During this time Biza wrote his most notorious book – El Derecho de Matar (The Right to Kill), which was banned and got him excommunicated.  It was his statement of rebellion against institutions, accepted mores and traditional views on practically everything.  The book was described as controversial and semi-pornographic, consisting of moralising tales where he demonstrated how he despised his own class, and asserted that he was God’s equal.  The first writer in Argentine literature to do so, he told of every sexual experience he had ever had, and as a voyeur of lesbianism, which was considered highly shocking in those days.  He wanted to explore sexual repression and how it had been the cause of society’s ills.  Women in the book all make him suffer and betray him or leave him. 

“…Woman is cursed, an eternal repository where depravity spins round her very centre.  She is a fertile spring whose streams sing of falsehood, lust and crime.” (Biza, El Derecho de Matar)

He helped his friend Amadeo Sabattini campaign for the governorship of the province of Córdoba, during which time he met Sabattini’s sixteen-year-old daughter, Clotilde (“Coty”) in 1935.  She was very attractive, with her turned up nose and gentle features.  He was 36 and though over twice her age, they were very attracted to each other, to her father’s dismay.  Sabattini knew Biza of old, and didn’t trust him as far as women were concerned.  Coty was also his favourite child.

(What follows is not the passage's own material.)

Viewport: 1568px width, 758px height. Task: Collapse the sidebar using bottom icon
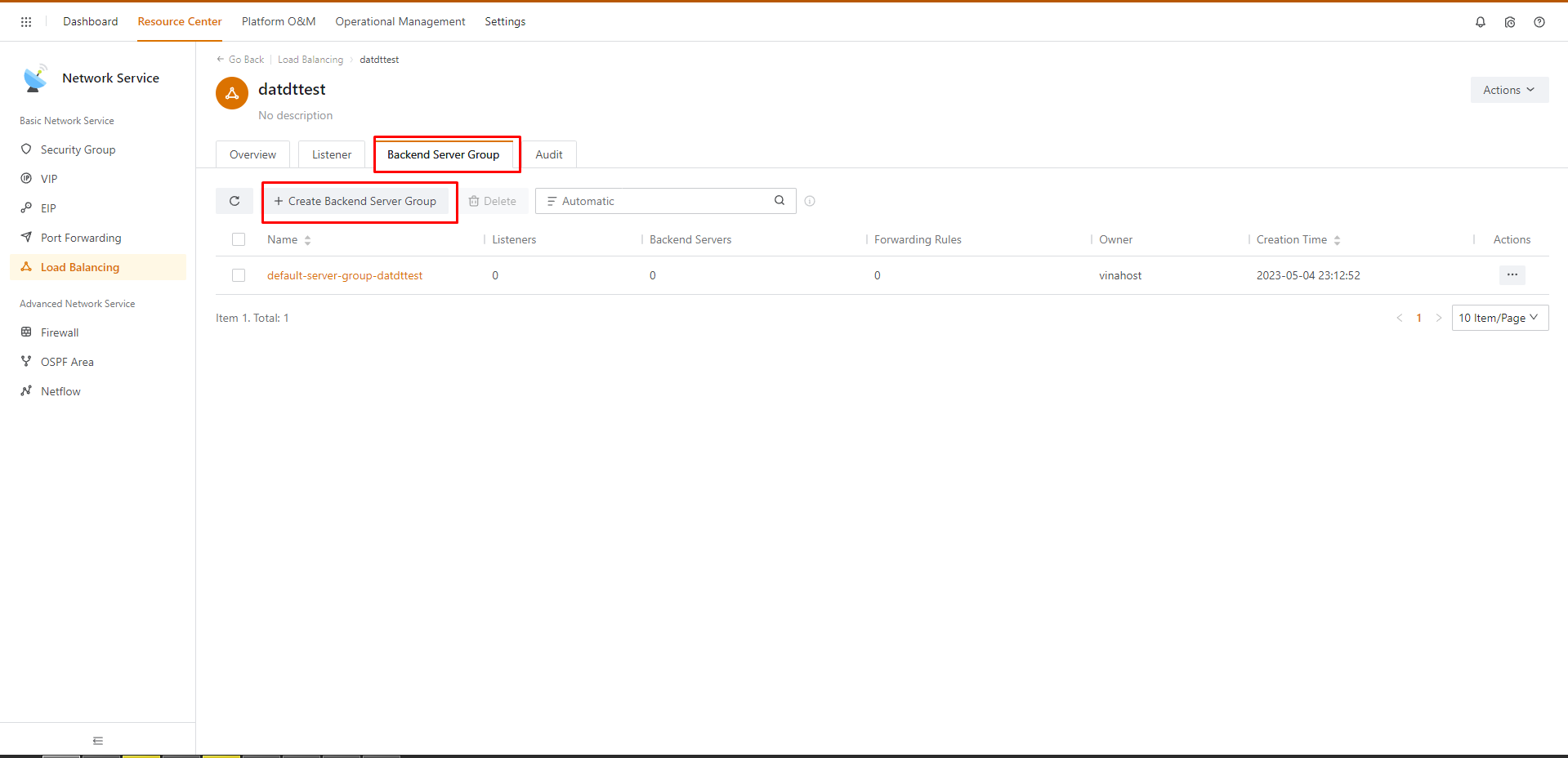pyautogui.click(x=98, y=741)
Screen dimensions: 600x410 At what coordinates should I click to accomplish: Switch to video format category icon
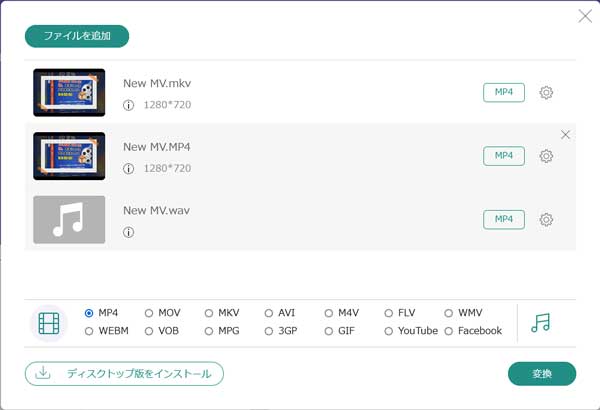[x=49, y=323]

An article written in 2010 about Amadeo Sabattini,
former Governor of the Province of Córdoba,
50 years after his death

His friend’s disapproval merely made it more of a challenge.  He became obsessed with the girl – as he often did with all that he perceived was forbidden to him.  When he tried to court her Sabattini sent her to a boarding school in Córdoba city.  Raúl was so angry at this that he withdrew from the campaign.

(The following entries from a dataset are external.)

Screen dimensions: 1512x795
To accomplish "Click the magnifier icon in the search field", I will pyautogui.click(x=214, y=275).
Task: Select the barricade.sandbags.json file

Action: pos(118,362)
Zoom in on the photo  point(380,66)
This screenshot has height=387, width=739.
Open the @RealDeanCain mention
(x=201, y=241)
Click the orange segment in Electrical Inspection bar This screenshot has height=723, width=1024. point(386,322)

Clotilde Sabattini, about the time when he met her

A few months later Sabattini won the elections, but before he could take up his post as governor he had another drama to deal with.  His erstwhile friend Biza kidnapped Clotilde from her school, and they eloped to Uruguay, where they got married.  This represented not only a great betrayal by his daughter and a friend, but was also deeply embarrassing him to him politically.  A colleague of Sabattini’s had followed the couple and persuaded them to marry, but the relationship between Biza and Sabattini had soured, and was never the same thereafter.  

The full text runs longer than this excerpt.